Comparative Analysis of Viterbi Training and Maximum Likelihood Estimation for HMMs

TL;DR

This paper compares Viterbi Training and Maximum Likelihood estimation for Hidden Markov Models, showing that VT often converges faster, produces simpler models, and can be more effective in certain scenarios, especially with an exactly solvable model.

Contribution

It provides an asymptotic analysis contrasting VT and ML, demonstrating VT's advantages in convergence speed and model simplicity through an analytical framework and a solvable HMM example.

Findings

VT converges faster than ML in the studied model.

VT yields sparser, simpler models with finite degeneracy.

VT can recover most parameters even when worse than ML in general cases.

Abstract

We present an asymptotic analysis of Viterbi Training (VT) and contrast it with a more conventional Maximum Likelihood (ML) approach to parameter estimation in Hidden Markov Models. While ML estimator works by (locally) maximizing the likelihood of the observed data, VT seeks to maximize the probability of the most likely hidden state sequence. We develop an analytical framework based on a generating function formalism and illustrate it on an exactly solvable model of HMM with one unambiguous symbol.
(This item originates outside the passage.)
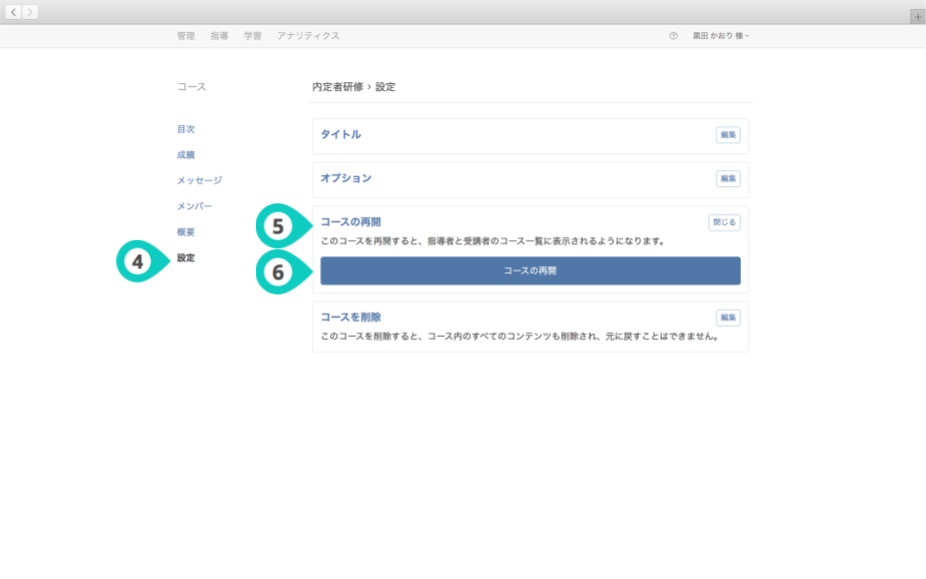Click 内定者研修 in the breadcrumb
926x579 pixels.
click(337, 87)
For this particular model the ML objective function is continuously degenerate. VT objective, in contrast, is shown to have only finite degeneracy. Furthermore, VT converges faster and results in sparser (simpler) models, thus realizing an automatic Occam's razor for HMM learning. For more general scenario VT can be worse compared to ML but still capable of correctly recovering most of the parameters.